Cho Sam-dal was a sought-after professional photographer until an assistant ruined her career. Photo from by @shinhaesun_fans.

Madwomen no more

It used to be that women (fictional or not) suffering from a breakdown were ignored because female experiences — i.e., childbirth, illnesses, passion — were swept under the rug. Lamentably, they were described as “madwomen” and hidden from the public, like Bertha Rochester who was imprisoned in the attic in “Jane Eyre.”

However, the “madwomen” these days are now acknowledged, listened to, and helped. “Welcome to Samdal-ri” spotlighted the female experience of mental health problems, but didn’t stop at just showing Sam-dal’s meltdowns and concluding with biased notions. True to its genre of healing drama, romantics and cynics are applauding the recovery of the long-suffering characters.

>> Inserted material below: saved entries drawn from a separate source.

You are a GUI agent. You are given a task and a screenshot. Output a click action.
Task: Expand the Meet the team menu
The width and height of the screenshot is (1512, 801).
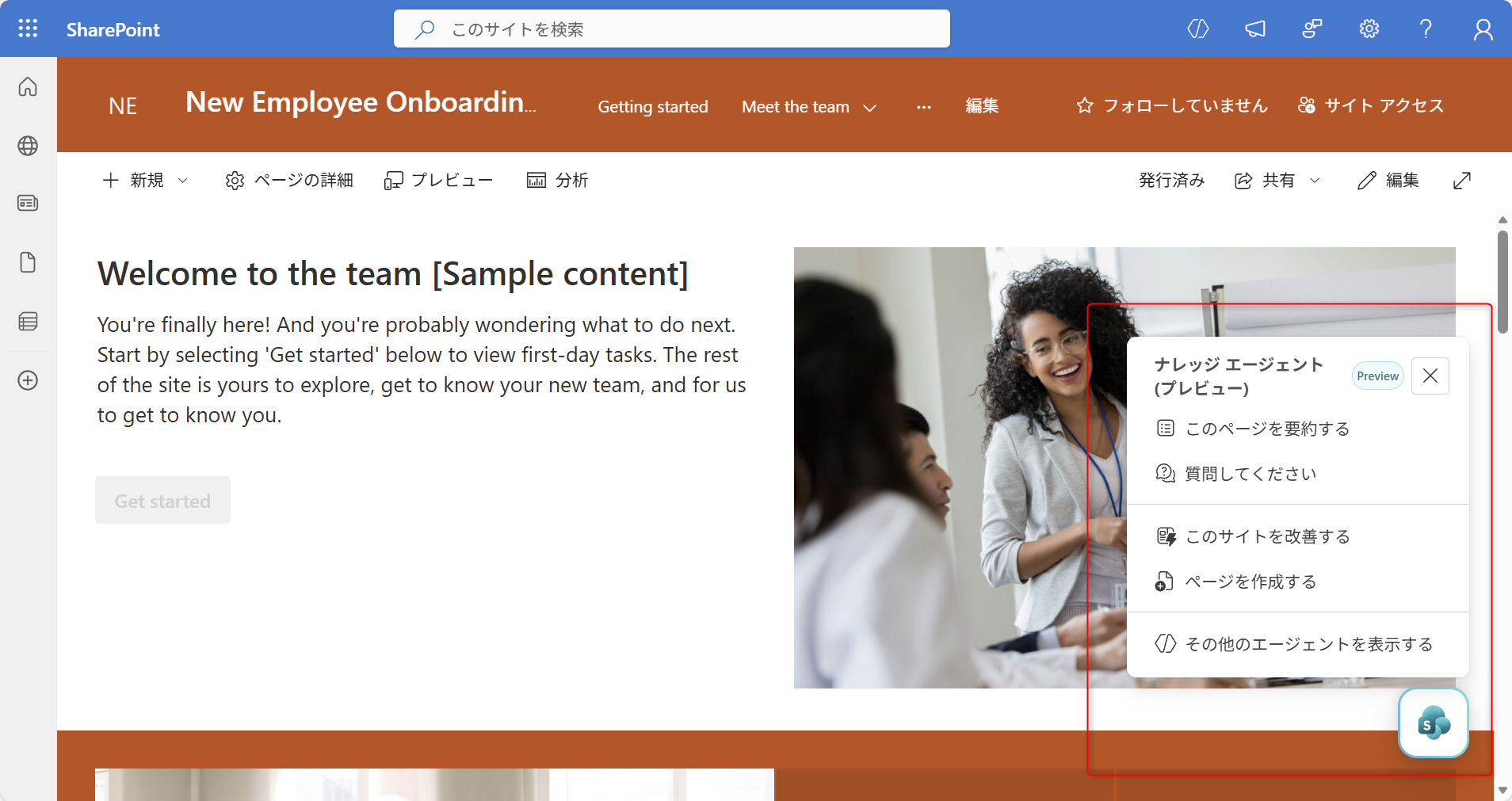[x=807, y=106]
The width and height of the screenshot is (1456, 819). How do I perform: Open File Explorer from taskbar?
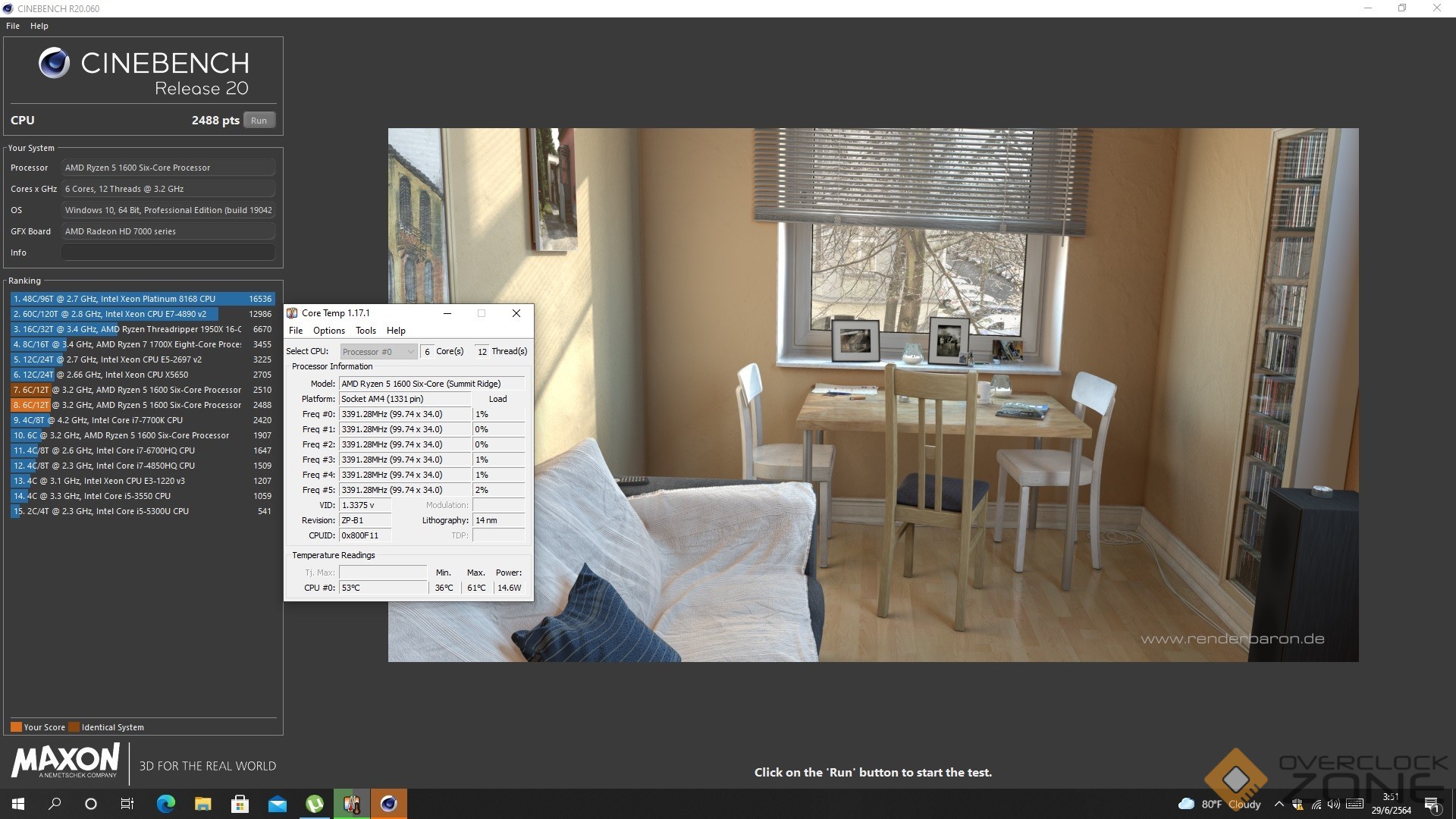(x=202, y=804)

Sam-dal and Yong-pil reconciled and their professional lives are flourishing as well. Sam-dal’s photography studio is back in business and Yong-pil got his dream job in Switzerland. Kyung-tae is in a relationship with one of Sam-dal’s assistants while Sang-do has finally let go and moved on from Sam-dal.

Ji Chang-wook, Cho Yong-pil’s alter ego, explores Jeju’s Sinchang Windmill Coastal Road. Photo from (@jichangwook

Mi-ja and Sang-tae are on speaking terms, and the latter approved Sam-dal and Yong-pil’s relationship. Jin-dal and her ex-husband are together again and she’s back to being a flight attendant albeit as ground crew. Hae-dal is training to become a haenyeo (a development that should have been explored more), and has a potential beau in Gong Ji-chan, head of the dolphin center.

In an era that sees more people’s lives destroyed for various reasons, “Welcome to Samdal-ri” is a safe home for distressed souls. Dorothy in the 1939 film “The Wizard of Oz” was right all along when she said, “There’s no place like home.”